--- Records supplied Enclosed Below ---

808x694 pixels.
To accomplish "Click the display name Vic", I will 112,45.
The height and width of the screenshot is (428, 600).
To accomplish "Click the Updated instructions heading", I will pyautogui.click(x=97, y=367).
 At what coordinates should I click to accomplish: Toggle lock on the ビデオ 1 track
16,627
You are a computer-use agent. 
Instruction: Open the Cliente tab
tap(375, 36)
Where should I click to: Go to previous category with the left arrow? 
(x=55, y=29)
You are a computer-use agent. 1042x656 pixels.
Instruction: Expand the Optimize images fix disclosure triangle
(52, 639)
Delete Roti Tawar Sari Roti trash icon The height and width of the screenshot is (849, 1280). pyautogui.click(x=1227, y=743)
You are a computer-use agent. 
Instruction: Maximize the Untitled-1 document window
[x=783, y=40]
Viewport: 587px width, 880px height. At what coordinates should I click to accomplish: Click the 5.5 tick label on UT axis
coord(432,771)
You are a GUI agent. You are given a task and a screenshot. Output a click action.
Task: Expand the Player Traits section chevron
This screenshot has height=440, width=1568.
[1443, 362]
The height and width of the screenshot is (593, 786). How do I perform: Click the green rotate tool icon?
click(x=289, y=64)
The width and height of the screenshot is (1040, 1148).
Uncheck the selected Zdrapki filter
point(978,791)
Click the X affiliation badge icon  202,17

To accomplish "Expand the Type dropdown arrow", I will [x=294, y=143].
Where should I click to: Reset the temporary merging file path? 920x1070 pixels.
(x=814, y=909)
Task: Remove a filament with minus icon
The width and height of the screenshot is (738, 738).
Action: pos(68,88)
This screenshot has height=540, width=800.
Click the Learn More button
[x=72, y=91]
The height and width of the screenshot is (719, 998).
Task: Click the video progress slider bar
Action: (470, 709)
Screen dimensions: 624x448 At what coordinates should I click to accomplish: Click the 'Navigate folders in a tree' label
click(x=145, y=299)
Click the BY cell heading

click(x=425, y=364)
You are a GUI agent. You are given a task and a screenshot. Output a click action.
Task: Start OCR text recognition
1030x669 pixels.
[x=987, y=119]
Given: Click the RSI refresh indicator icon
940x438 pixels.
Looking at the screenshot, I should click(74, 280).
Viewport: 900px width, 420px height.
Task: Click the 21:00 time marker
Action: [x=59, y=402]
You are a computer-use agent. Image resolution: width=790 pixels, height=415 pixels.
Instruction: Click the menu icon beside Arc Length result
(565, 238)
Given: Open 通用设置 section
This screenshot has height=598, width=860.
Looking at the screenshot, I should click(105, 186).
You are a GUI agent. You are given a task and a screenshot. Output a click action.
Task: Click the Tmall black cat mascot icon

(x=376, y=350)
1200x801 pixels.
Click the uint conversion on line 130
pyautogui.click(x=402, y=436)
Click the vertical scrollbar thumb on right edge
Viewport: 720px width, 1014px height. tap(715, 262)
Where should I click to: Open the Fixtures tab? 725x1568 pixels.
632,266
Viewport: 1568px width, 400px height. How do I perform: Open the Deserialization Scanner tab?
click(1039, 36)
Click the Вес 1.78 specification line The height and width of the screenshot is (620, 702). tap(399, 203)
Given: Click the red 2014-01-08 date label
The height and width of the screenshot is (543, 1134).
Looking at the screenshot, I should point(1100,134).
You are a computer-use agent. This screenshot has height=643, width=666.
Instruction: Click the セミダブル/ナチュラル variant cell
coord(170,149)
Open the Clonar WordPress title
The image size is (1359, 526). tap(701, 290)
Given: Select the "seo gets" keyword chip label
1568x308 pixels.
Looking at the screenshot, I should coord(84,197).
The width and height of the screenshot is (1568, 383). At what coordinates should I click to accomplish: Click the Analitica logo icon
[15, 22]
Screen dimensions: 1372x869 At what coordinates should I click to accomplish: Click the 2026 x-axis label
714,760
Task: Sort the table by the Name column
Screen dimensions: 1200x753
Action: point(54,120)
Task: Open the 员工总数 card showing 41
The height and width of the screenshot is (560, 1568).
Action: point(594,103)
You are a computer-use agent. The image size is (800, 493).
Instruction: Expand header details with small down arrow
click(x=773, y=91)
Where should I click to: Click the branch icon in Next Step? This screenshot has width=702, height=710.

--- End of Enclosed Records supplied ---

## Try it
What is the number of lines in the records that contain "computer"? State that number alone.

## Problem solution
6